:: Exercise data ::
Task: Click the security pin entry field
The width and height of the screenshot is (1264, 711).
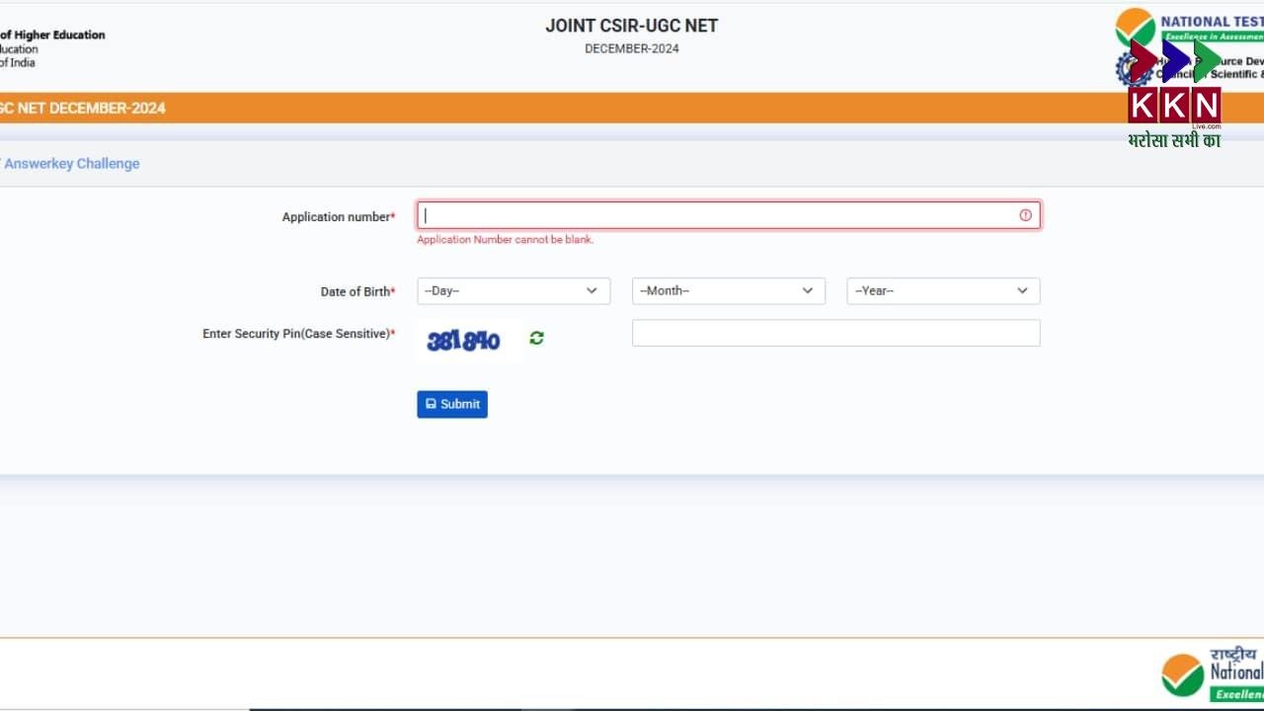Action: [835, 333]
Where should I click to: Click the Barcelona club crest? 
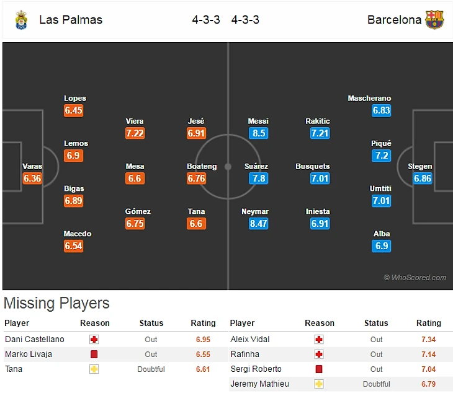[x=434, y=20]
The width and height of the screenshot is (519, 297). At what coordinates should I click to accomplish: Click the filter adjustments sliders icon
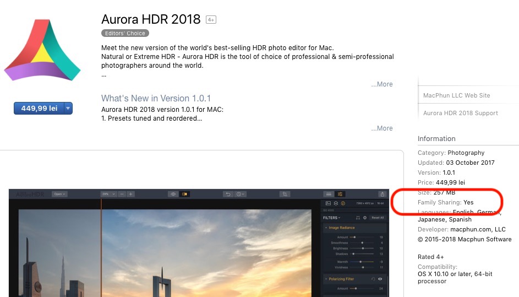point(341,194)
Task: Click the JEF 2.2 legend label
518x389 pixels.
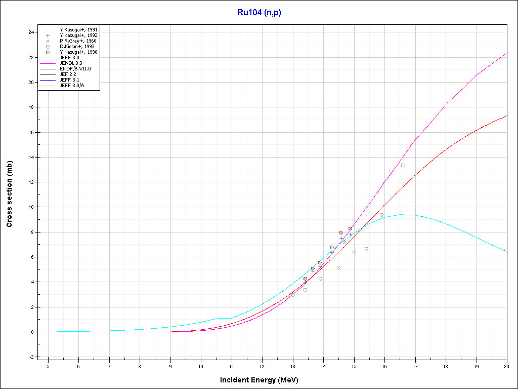Action: [68, 74]
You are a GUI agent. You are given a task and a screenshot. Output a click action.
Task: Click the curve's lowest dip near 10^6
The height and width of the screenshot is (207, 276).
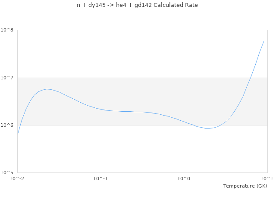point(207,128)
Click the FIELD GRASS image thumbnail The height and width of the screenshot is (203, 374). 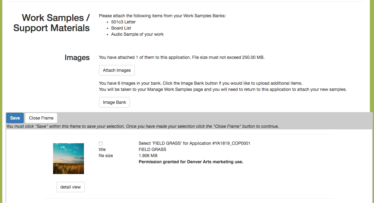(69, 159)
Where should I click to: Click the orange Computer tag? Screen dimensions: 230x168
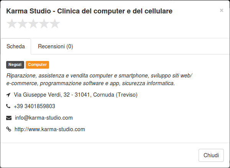tap(37, 65)
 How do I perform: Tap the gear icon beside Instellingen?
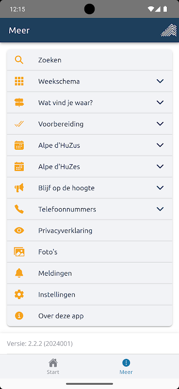tap(19, 295)
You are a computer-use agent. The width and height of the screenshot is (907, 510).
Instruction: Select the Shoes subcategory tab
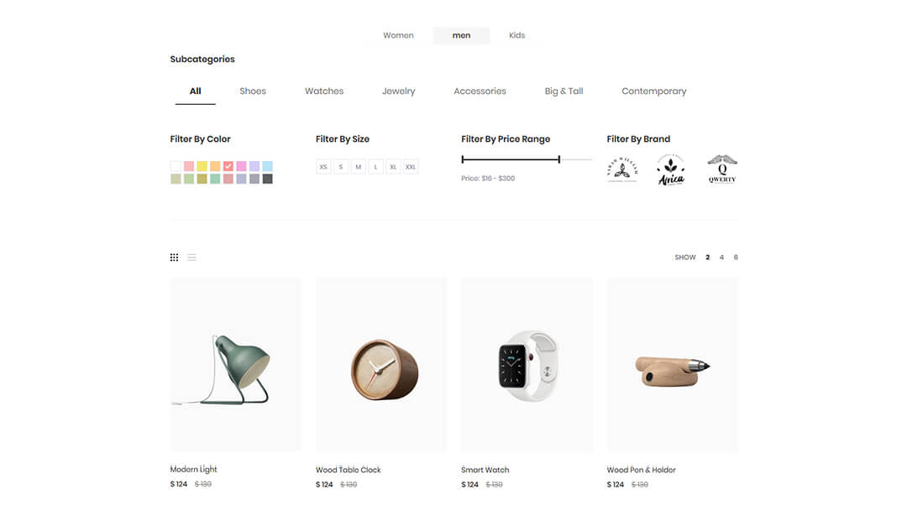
:::
[Exercise task]:
Can you write out, word for word, every line from the start of the items through the line that contains "point(341,194)", leaving the pictures out?

[The result]:
Task: Click the security pin entry field
The width and height of the screenshot is (1264, 711).
Action: [835, 333]
Where should I click to: Click the Barcelona club crest? 
[x=434, y=20]
The width and height of the screenshot is (519, 297). At what coordinates should I click to accomplish: Click the filter adjustments sliders icon
point(341,194)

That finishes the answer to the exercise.